Problem: Please quote all of the items below verbatim, line by line.

##### Task input #####

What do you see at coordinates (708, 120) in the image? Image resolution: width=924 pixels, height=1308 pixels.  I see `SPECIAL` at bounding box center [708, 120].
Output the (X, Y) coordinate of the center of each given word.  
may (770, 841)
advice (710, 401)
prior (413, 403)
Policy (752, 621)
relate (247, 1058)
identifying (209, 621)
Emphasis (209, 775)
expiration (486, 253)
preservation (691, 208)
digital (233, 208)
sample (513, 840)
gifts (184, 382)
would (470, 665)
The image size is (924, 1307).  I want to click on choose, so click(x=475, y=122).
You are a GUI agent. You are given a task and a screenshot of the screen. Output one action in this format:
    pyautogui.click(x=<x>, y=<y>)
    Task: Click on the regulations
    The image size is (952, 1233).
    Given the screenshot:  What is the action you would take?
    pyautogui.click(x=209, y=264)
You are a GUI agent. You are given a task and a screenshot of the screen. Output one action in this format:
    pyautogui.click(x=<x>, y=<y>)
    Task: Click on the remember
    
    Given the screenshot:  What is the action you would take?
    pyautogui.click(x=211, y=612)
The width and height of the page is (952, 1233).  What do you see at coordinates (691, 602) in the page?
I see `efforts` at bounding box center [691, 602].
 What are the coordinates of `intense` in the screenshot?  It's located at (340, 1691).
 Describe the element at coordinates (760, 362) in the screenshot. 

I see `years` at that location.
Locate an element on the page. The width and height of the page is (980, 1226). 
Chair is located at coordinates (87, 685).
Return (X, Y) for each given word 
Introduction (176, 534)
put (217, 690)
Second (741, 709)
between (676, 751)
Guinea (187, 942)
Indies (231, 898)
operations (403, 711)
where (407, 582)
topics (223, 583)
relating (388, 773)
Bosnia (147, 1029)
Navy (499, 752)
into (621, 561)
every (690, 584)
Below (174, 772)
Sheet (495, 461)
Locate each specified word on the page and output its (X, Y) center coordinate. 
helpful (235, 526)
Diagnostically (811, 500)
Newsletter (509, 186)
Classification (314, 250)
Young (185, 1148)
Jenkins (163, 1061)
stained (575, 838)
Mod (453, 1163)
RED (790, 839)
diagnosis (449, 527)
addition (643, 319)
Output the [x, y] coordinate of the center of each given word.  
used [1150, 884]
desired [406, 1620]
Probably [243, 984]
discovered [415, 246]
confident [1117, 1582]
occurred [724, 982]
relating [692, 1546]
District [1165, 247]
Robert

#####

The result:
What do you see at coordinates (708, 120) in the image? Image resolution: width=924 pixels, height=1308 pixels.  I see `SPECIAL` at bounding box center [708, 120].
Output the (X, Y) coordinate of the center of each given word.  
may (770, 841)
advice (710, 401)
prior (413, 403)
Policy (752, 621)
relate (247, 1058)
identifying (209, 621)
Emphasis (209, 775)
expiration (486, 253)
preservation (691, 208)
digital (233, 208)
sample (513, 840)
gifts (184, 382)
would (470, 665)
The image size is (924, 1307).  I want to click on choose, so click(x=475, y=122).
You are a GUI agent. You are given a task and a screenshot of the screen. Output one action in this format:
    pyautogui.click(x=<x>, y=<y>)
    Task: Click on the regulations
    The image size is (952, 1233).
    Given the screenshot:  What is the action you would take?
    pyautogui.click(x=209, y=264)
You are a GUI agent. You are given a task and a screenshot of the screen. Output one action in this format:
    pyautogui.click(x=<x>, y=<y>)
    Task: Click on the remember
    
    Given the screenshot:  What is the action you would take?
    pyautogui.click(x=211, y=612)
The width and height of the page is (952, 1233).  What do you see at coordinates (691, 602) in the page?
I see `efforts` at bounding box center [691, 602].
 What are the coordinates of `intense` in the screenshot?  It's located at (340, 1691).
 Describe the element at coordinates (760, 362) in the screenshot. 

I see `years` at that location.
Locate an element on the page. The width and height of the page is (980, 1226). 
Chair is located at coordinates (87, 685).
Return (X, Y) for each given word 
Introduction (176, 534)
put (217, 690)
Second (741, 709)
between (676, 751)
Guinea (187, 942)
Indies (231, 898)
operations (403, 711)
where (407, 582)
topics (223, 583)
relating (388, 773)
Bosnia (147, 1029)
Navy (499, 752)
into (621, 561)
every (690, 584)
Below (174, 772)
Sheet (495, 461)
Locate each specified word on the page and output its (X, Y) center coordinate. 
helpful (235, 526)
Diagnostically (811, 500)
Newsletter (509, 186)
Classification (314, 250)
Young (185, 1148)
Jenkins (163, 1061)
stained (575, 838)
Mod (453, 1163)
RED (790, 839)
diagnosis (449, 527)
addition (643, 319)
Output the [x, y] coordinate of the center of each given word.  
used [1150, 884]
desired [406, 1620]
Probably [243, 984]
discovered [415, 246]
confident [1117, 1582]
occurred [724, 982]
relating [692, 1546]
District [1165, 247]
Robert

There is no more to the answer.